Devee McNally, the founder in 1990 of St. Paul's MadeSmart, regrets that vote last November for President Donald Trump.
"I'm a businesswoman and I gave him credit for building a brand," said the owner of the design-distribution company that makes plastic organizers for home and office. "But I just pray this 'border tax' doesn't go through.
"This could put me out of business. My priority should be building my company. I thought my bumpy years were over."
In January, Trump embraced the so-called "border adjustment tax" contained in the House Republicans' tax bill, essentially a 20 percent tax on imports, as a way to protect American manufacturers and possibly finance the Mexican border wall and tax cuts that opponents say tilt toward the rich.

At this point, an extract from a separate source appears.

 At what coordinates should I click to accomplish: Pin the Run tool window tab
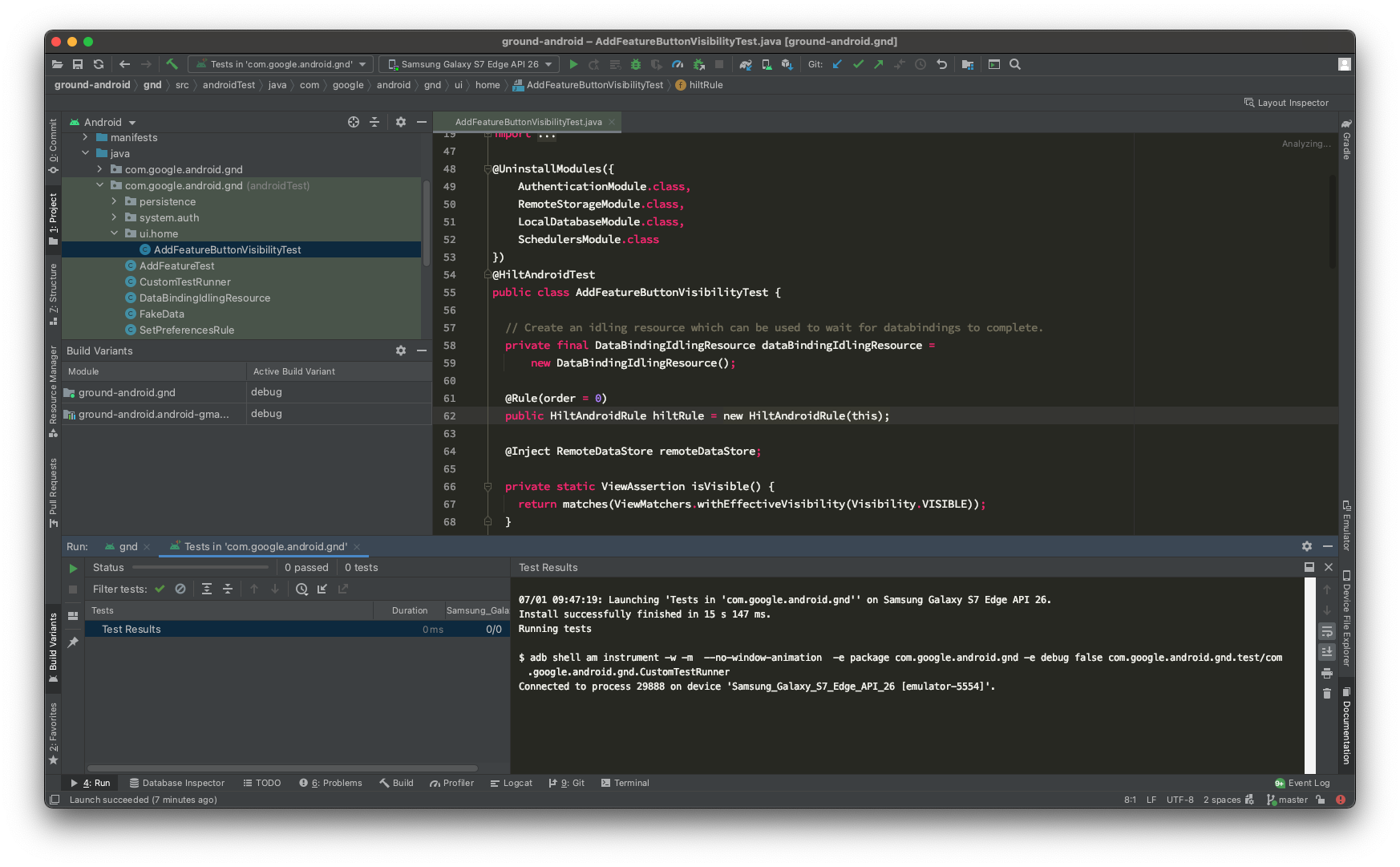[71, 642]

McNally, whose business has grown to 25 employees and $25 million in sales last year, is part of a business group, Americans for Affordable Products, opposing the Republican plan that was conceived as pro-business growth. Trump, who has reversed numerous stances that helped him win election with his sky-is-falling, anti-immigrant, anti-trade campaign, was dancing around the border tax last week.
As a candidate, Trump promised to label China a currency manipulator, pull out of the impending Pacific region multilateral trade agreement, quit the North American Free Trade Agreement and impose big import taxes, ostensibly to create U.S. jobs.
Many economists and business interests note that America has added millions of higher-value jobs in health, software, design, wind and solar energy and manufacturing automation as lower-cost countries did more of the basic manufacturing work, thanks to international trade. Blue-collar workers have lost jobs. Ironically, Trump's budget would cut many of the programs that have retrained displaced workers for other careers since the Great Recession of 2008-09.
Executives from Target to General Motors to small business people such as McNally oppose the border tax. Many experts say it would bring retaliatory trade-and-tariff wars that would do more damage to the American economy and workers.